Quand je pense à toi Hamida, tout se bouscule: les discussions politiques, les souvenirs personnels, la chaleur de tant de soirées amicales…Mais dans cette profusion, une idée de toi s’impose: si il fallait incarner la difficulté d’être une femme, et une femme libre, dans nos sociétés, ce serait toi et nulle autre.
Nulle autre car, nous le savons, ta vie aurait pu être fracassée. Seuls t’ont sauvé ton tempérament indomptable et la passion des livres dans lesquels tu t’es réfugiée dès l’enfance.
Malgré tout ce que tu as subi, cette liberté, ta liberté, ne se sont jamais affirmées sur le mépris de valeurs et de traditions qui ont pourtant failli faire ton malheur. Tu es sortie de toutes ces épreuves sans haine, sans ressentiment.

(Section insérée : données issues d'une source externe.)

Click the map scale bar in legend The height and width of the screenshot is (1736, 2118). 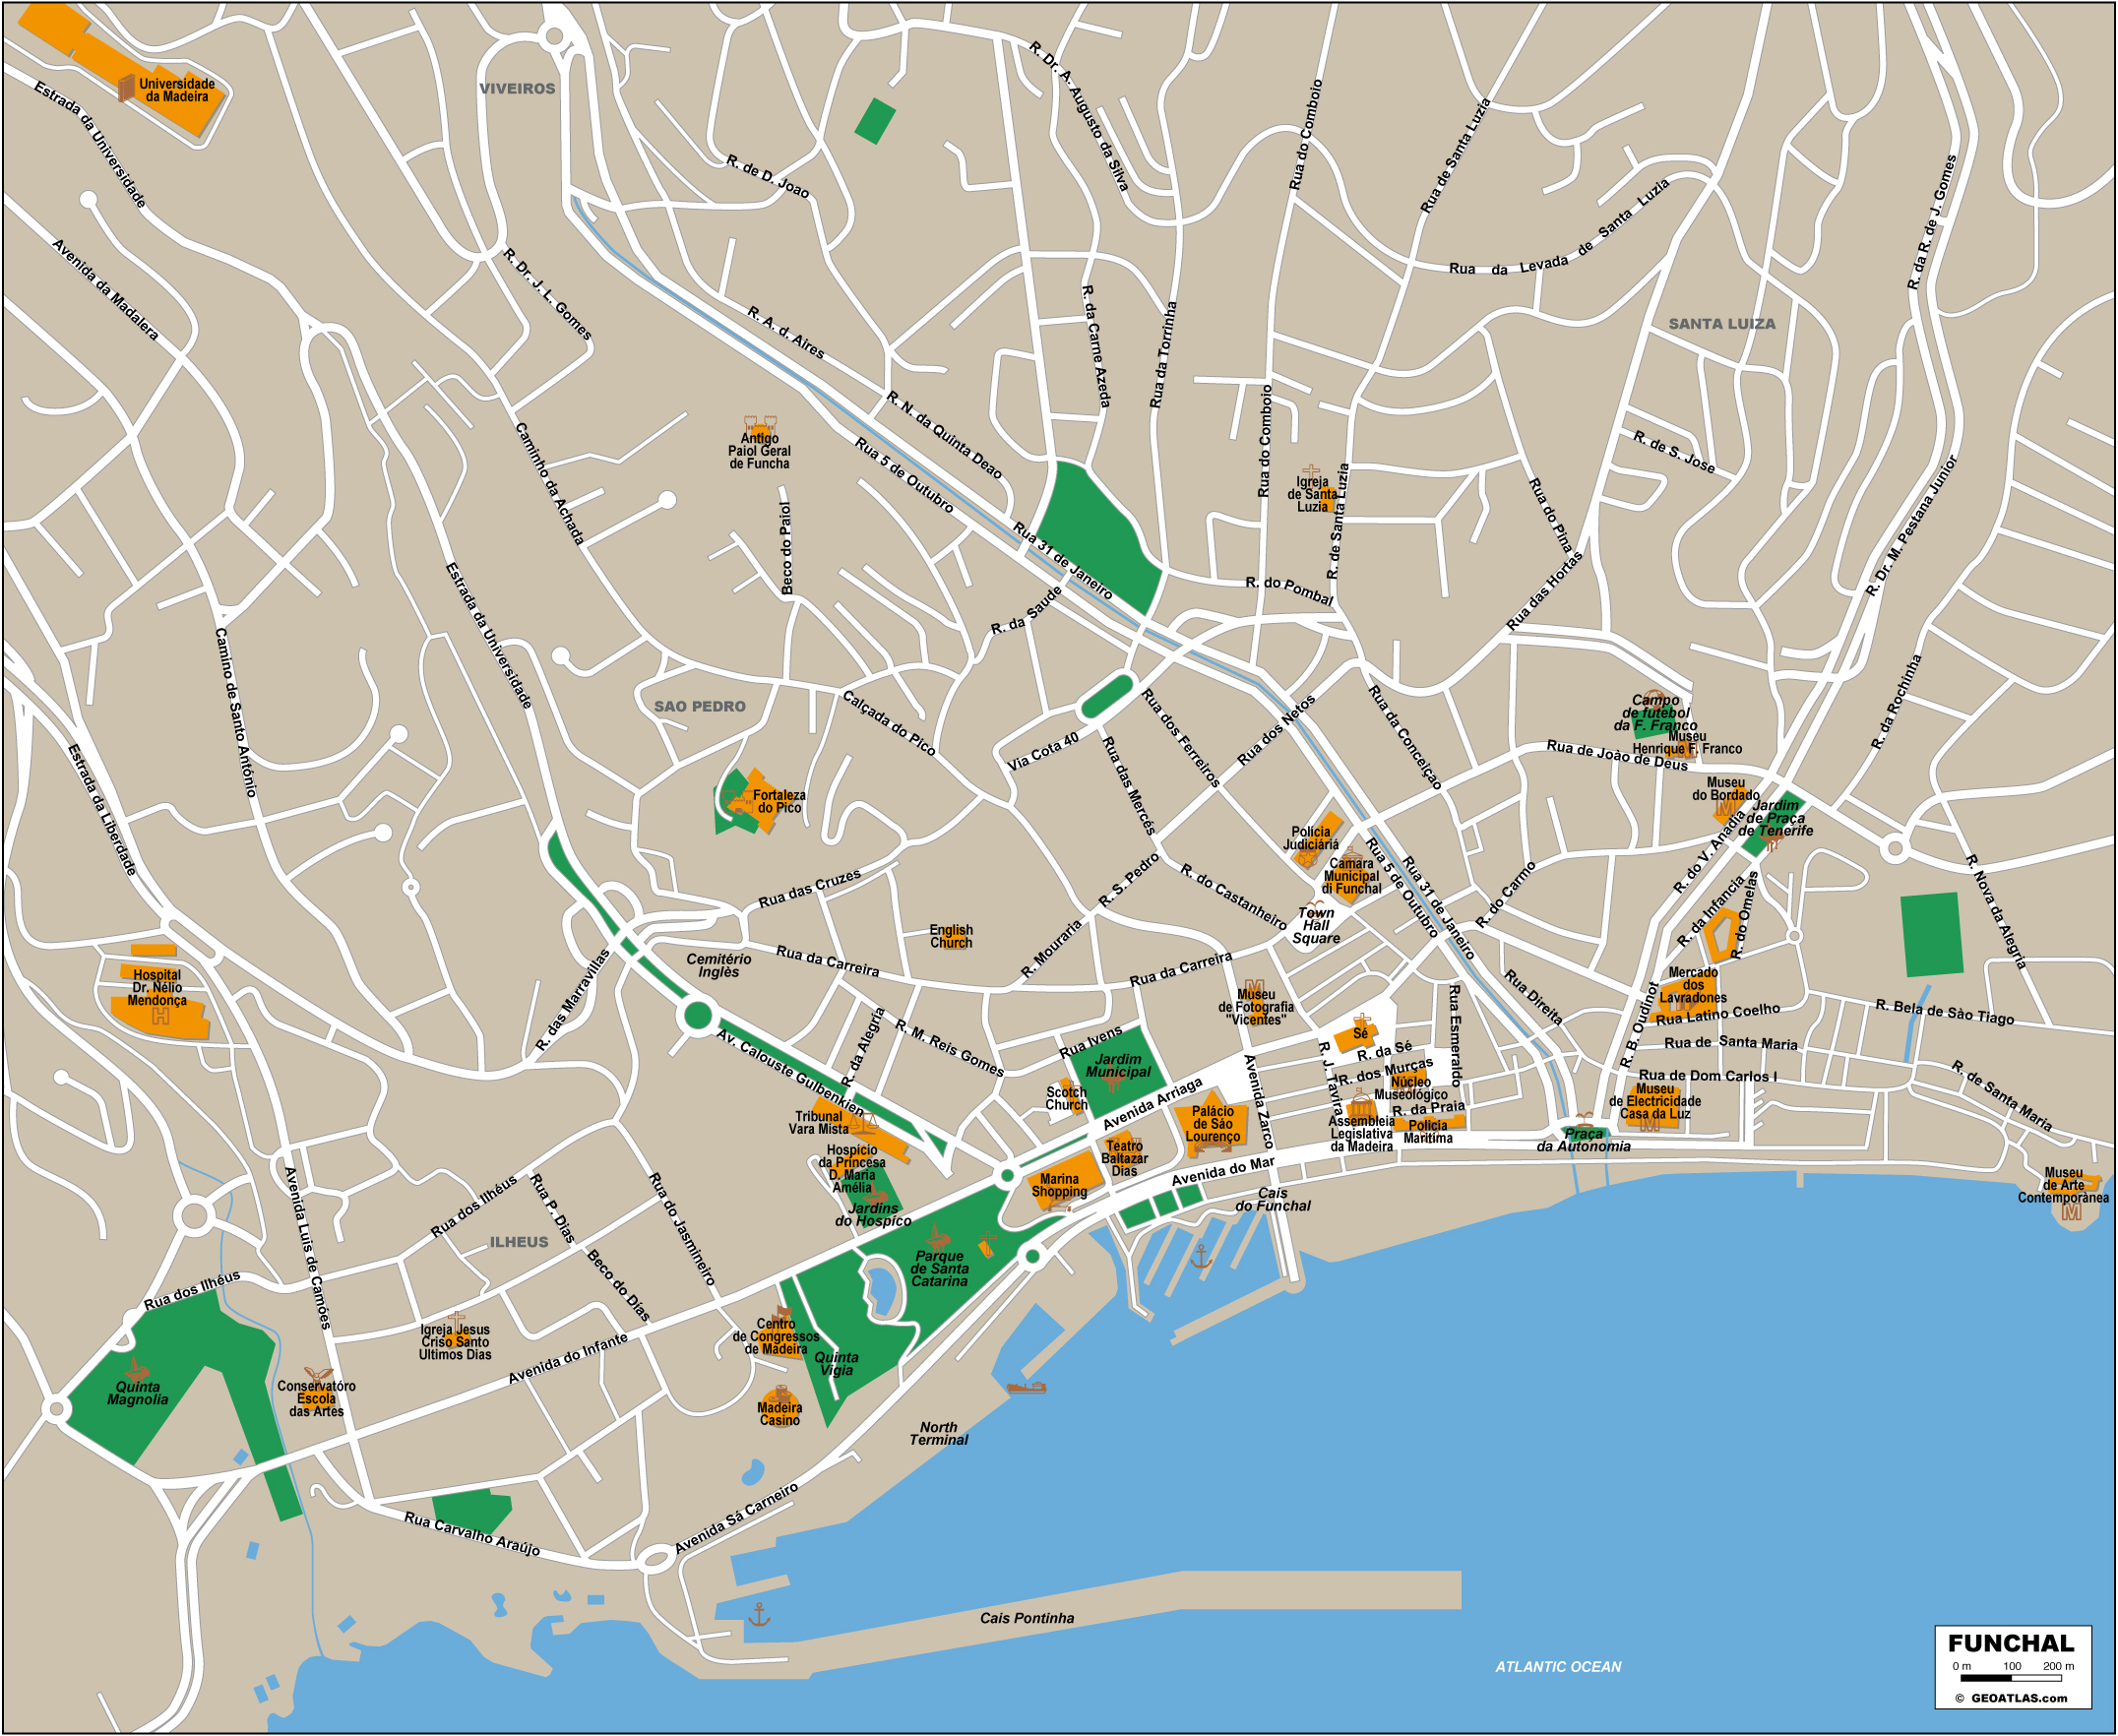coord(2011,1679)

Le miracle, ou plutôt ta force, c’est d’avoir su transformer le malheur en énergie positive, en moteur pour l’action, sur le plan personnel comme sur le plan politique. Ce malheur a fait de toi une femme à la fois fragile et déterminée à changer les choses et les ordres immuables. Une femme mue par une obsession permanente: ne jamais trahir les tiens. Et en cela déjà, tu restes unique.

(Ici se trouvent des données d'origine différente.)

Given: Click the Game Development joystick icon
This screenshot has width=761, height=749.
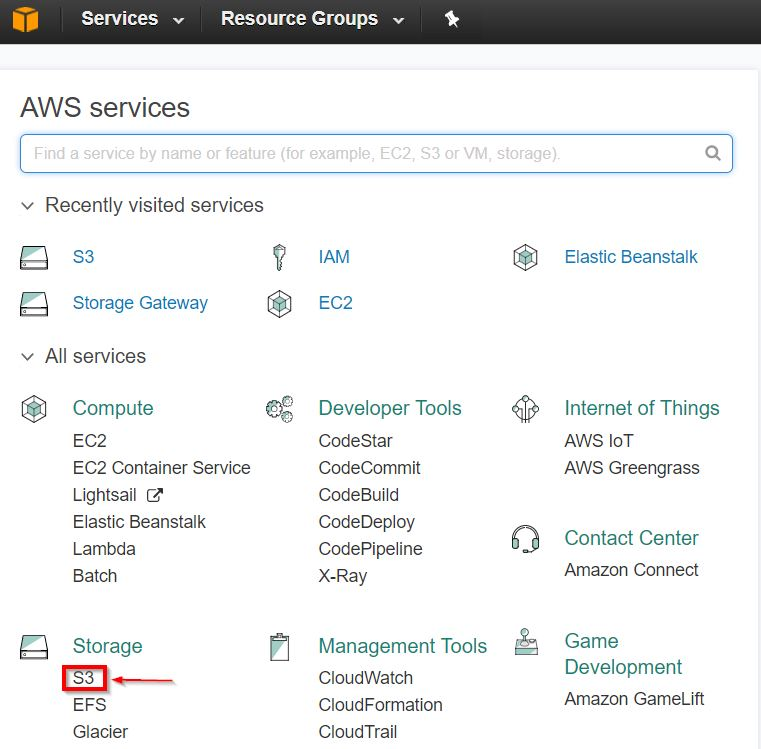Looking at the screenshot, I should (526, 642).
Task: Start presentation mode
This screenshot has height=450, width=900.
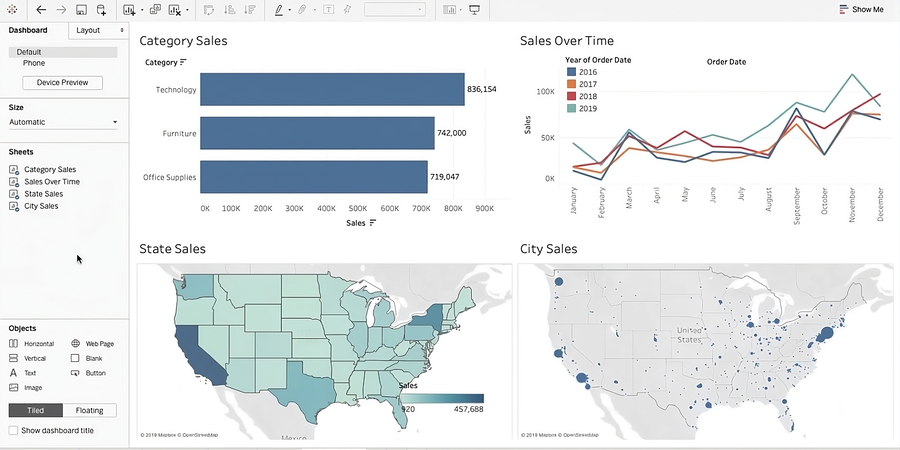Action: [474, 10]
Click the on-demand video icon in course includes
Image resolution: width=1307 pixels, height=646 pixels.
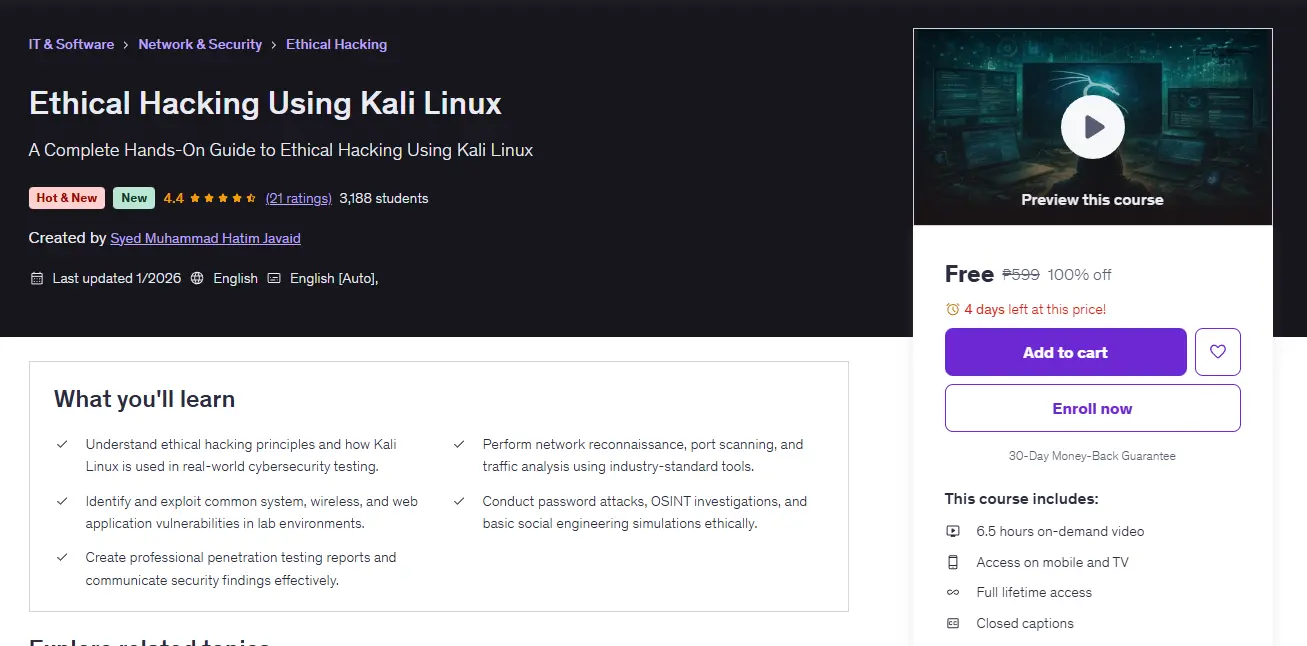coord(953,532)
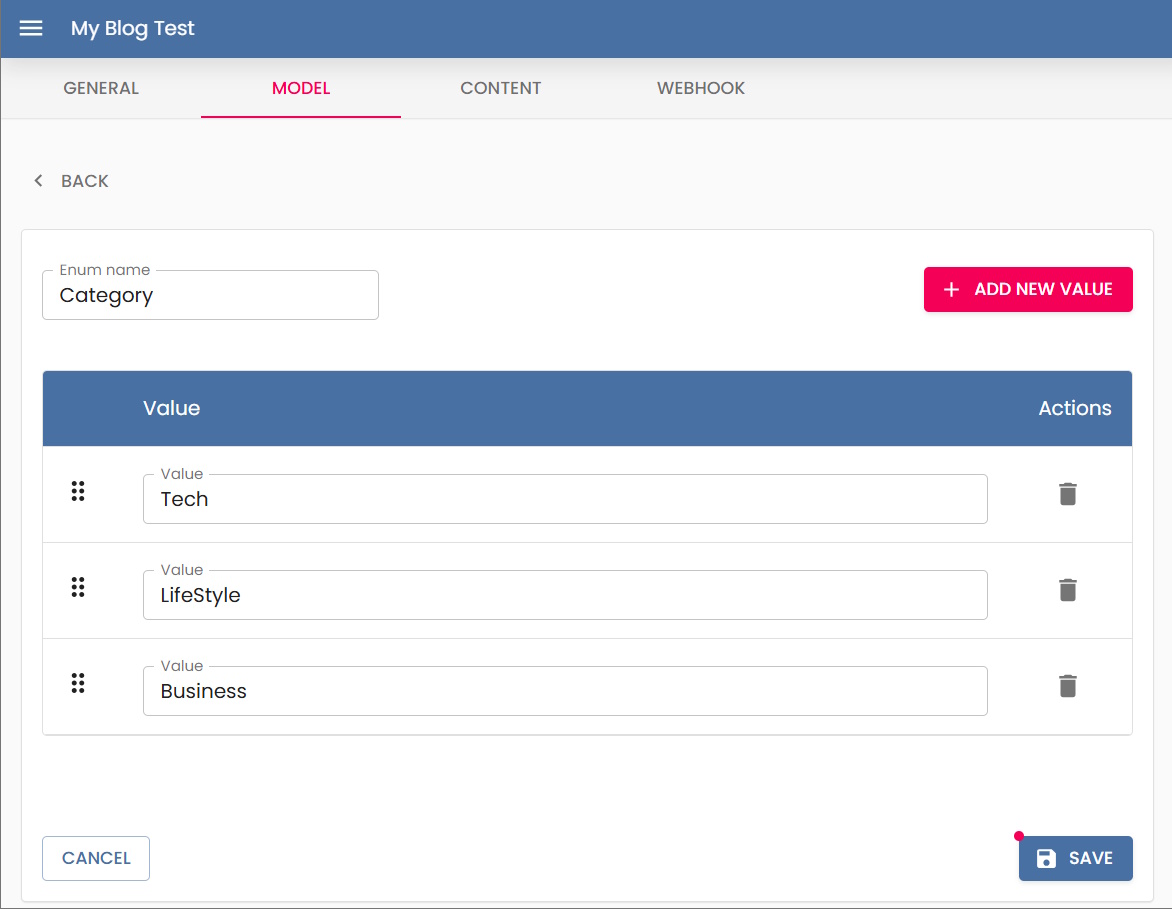Click the Enum name field showing Category
Screen dimensions: 1172x909
[210, 295]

Comment parler de toi, Hamida, sans t’enfermer dans l’une de tes vies ou dans l’un de tes combats, au sein de notre parti bien sûr, dans tant et tant d’associations, pour les libertés des femmes, pour que les enfants ne soient pas coupés de leur langue d’origine, pour les sans papiers, à la Ligue des Droits de l’Homme…

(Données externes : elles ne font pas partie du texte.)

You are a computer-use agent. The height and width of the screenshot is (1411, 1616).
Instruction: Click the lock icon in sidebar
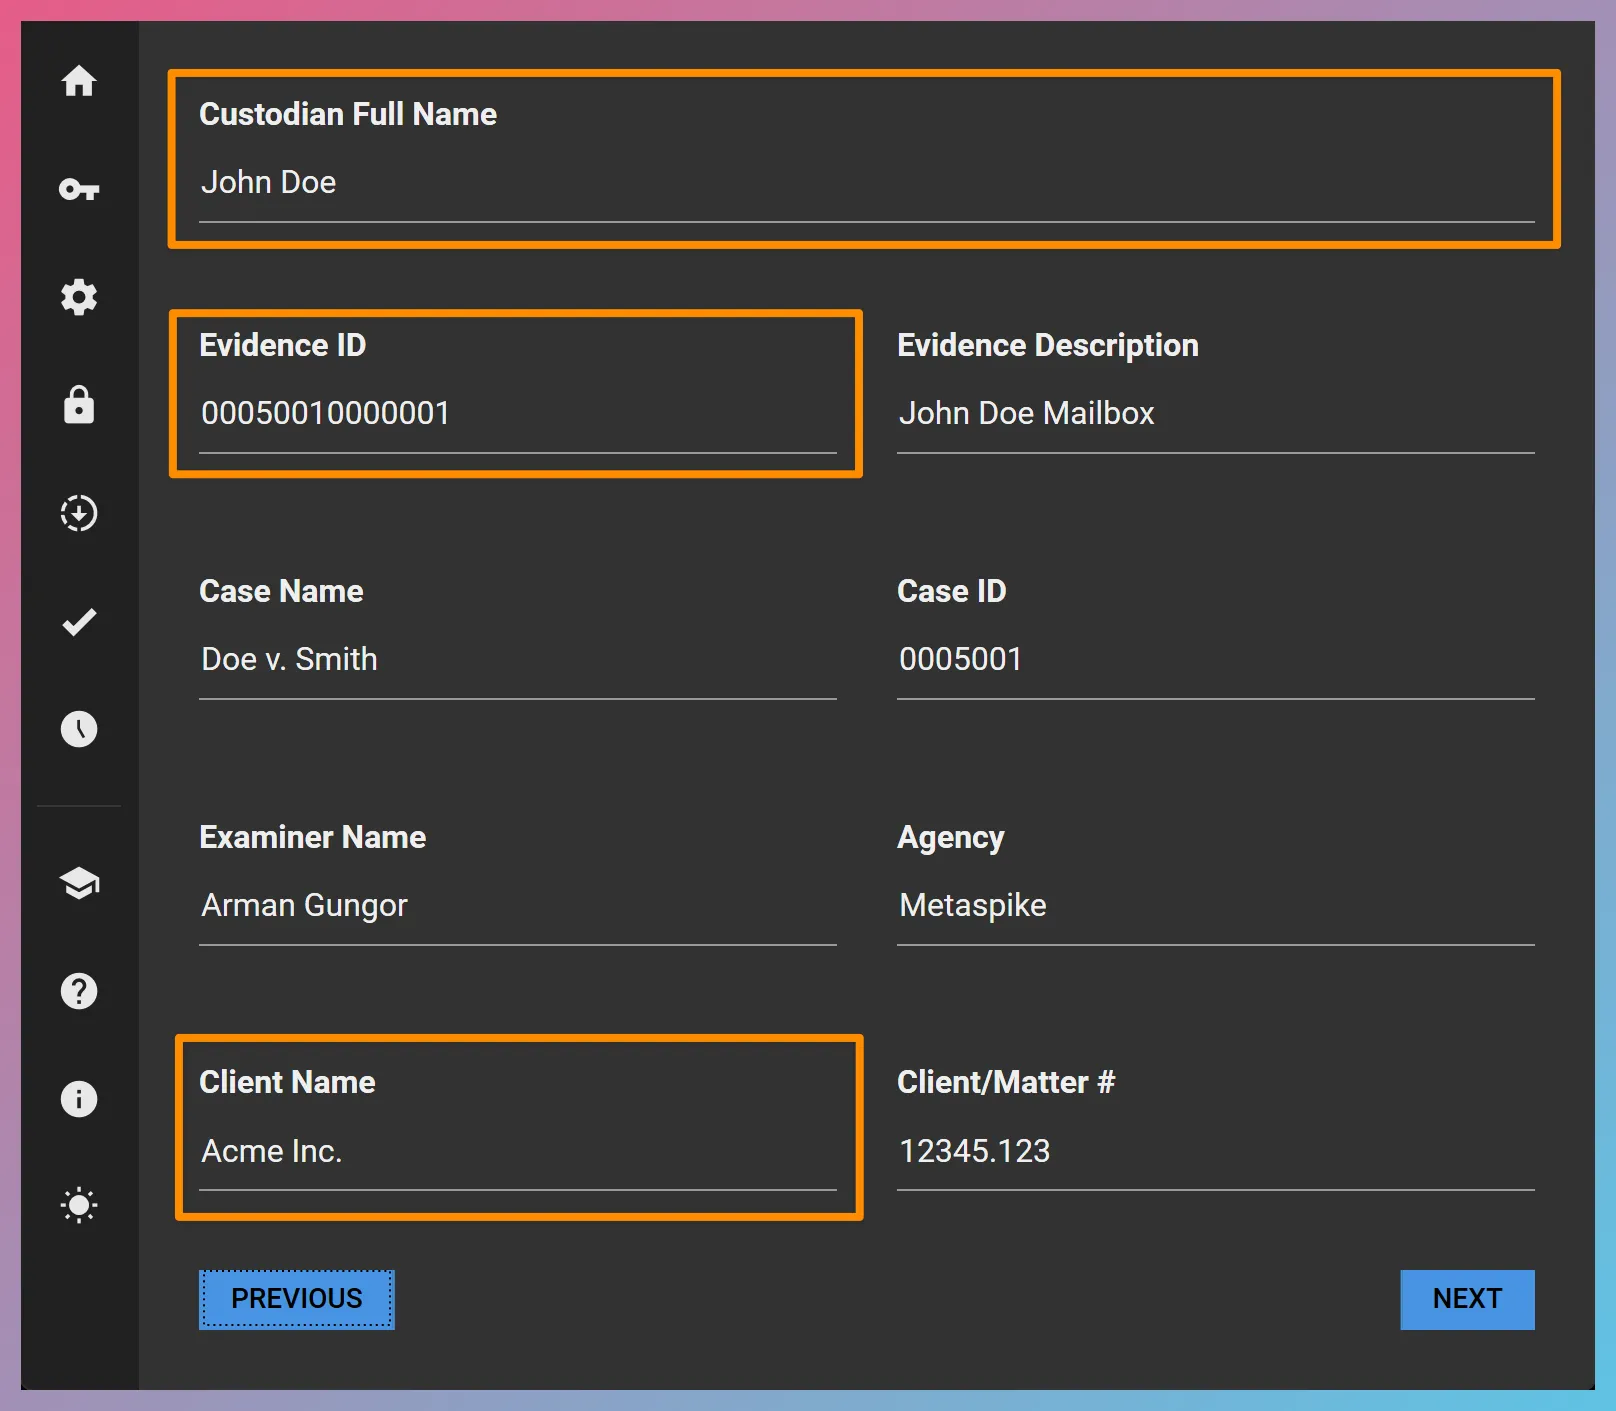[x=79, y=405]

Ta richesse c’est d’avoir mené, en France comme en Algérie, tous les combats successivement et parfois de front, mais sans jamais les dissocier. Dans toutes ces luttes en effet, tu as toujours eu un seul fil conducteur, un seul dénominateur commun: «le droit, que le droit, rien que le droit», comme tu l’écris dans Itinéraire d’une femme française, le très beau livre que tu laisses comme viatique pour la vie à Kamel et Samy, tes deux fils tant aimés.
«Le droit, que le droit, rien que le droit», écho aussi à ta volonté initiale et radicale de refuser l’enfermement et de décider toi même de ta propre vie.

Comment rendre hommage à une comète ? Ce n’est pas une formule. Il y a trop d’affection et trop de respect entre nous pour que les formalismes de circonstance et bien de «chez nous» aient place entre toi et moi. Cela n’a d’ailleurs jamais été le cas. Dans notre Algérie de trahisons, ta loyauté s’est en effet toujours conjuguée avec «vérité». Tu as su me dire sans détour les choses qui fâchent avec la liberté de parole, la bienveillance …et la capacité de propositions concrètes qui te caractérisent. Ton fameux “volontarisme positif” Hamida.

Pourquoi occupes-tu une place toute particulière pour moi Hamida ?
Est-ce parce que j’ai vu en toi une insoumise viscérale mais responsable ? Est-ce à cause de ton exigence radicale, pacifique et décomplexée d’égalité, de justice et de liberté ? Est-ce à cause de ta détestation des faux semblants et de tous les dogmatismes ?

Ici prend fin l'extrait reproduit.